And the three antitrust questions for Apple specifically:

Q: Mr. Cook, monopoly rent is when a monopoly producer lacks competition and thus can sell its goods and services at a price far above what the otherwise competitive market price would be, at the expense of consumers. Our information age is often called “the app economy,” denoting how important apps have become to commerce and consumption. Your firm and Google dominate the app ecosystem, with 62% and 38% shares, respectively. Every media company that wants to reach a consumer online must pay you a toll or rent. Do you think any of these firms believe that paying you this rent is a choice?

Q: Apple TV+ is offering consumers $1 billion in original content for every .80c a month the consumer spends on your Apple TV+ streaming video service. Isn’t it your opportunity to differentiate your $1,300 phones and fund Apple TV+ from the revenues of an unrelated product that allows you to offer a media product at well below cost? In sum, isn’t Apple guilty of “dumping,” that is, buying market share with unfeasibly low prices?

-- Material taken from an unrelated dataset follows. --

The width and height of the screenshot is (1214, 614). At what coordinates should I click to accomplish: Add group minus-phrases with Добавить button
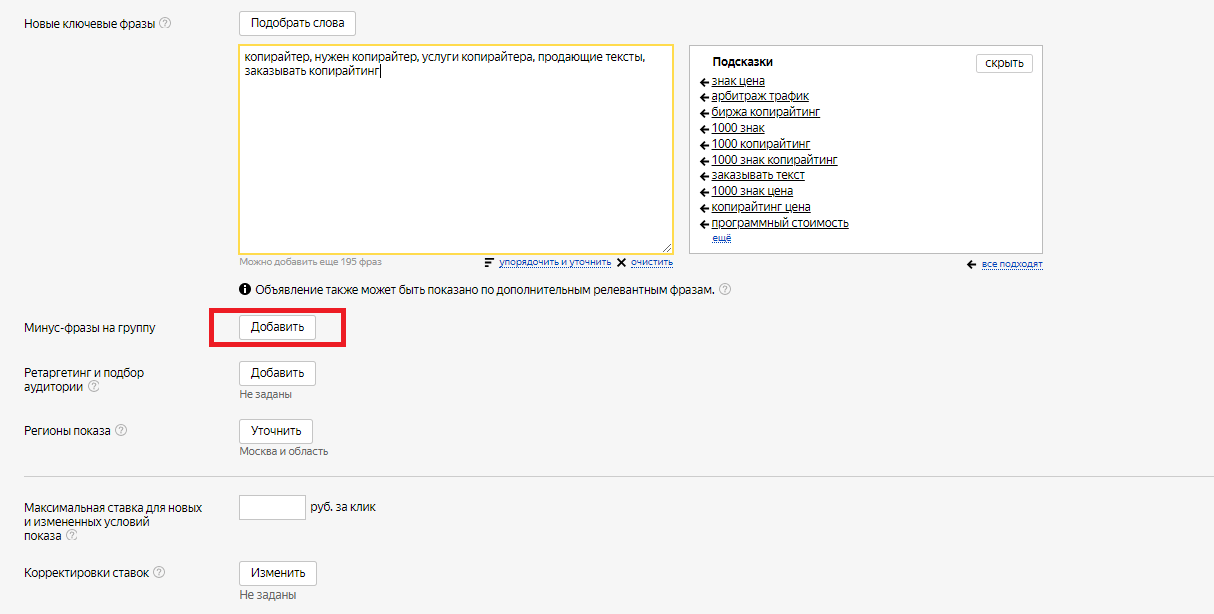[x=277, y=327]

Q: Spotify is consistently rated as a superior music service to your Apple Music, yet Apple Music is growing faster than Spotify in the US. Isn’t this a function of you owning the rails, and being able to levy a 30% tax on a competitor while illegally reducing their discoverability in the app store?

Galloway supports each question with illustrative graphics. You can see these – and the specific antitrust questions he wants to see put to the three other tech giants – in the blog post.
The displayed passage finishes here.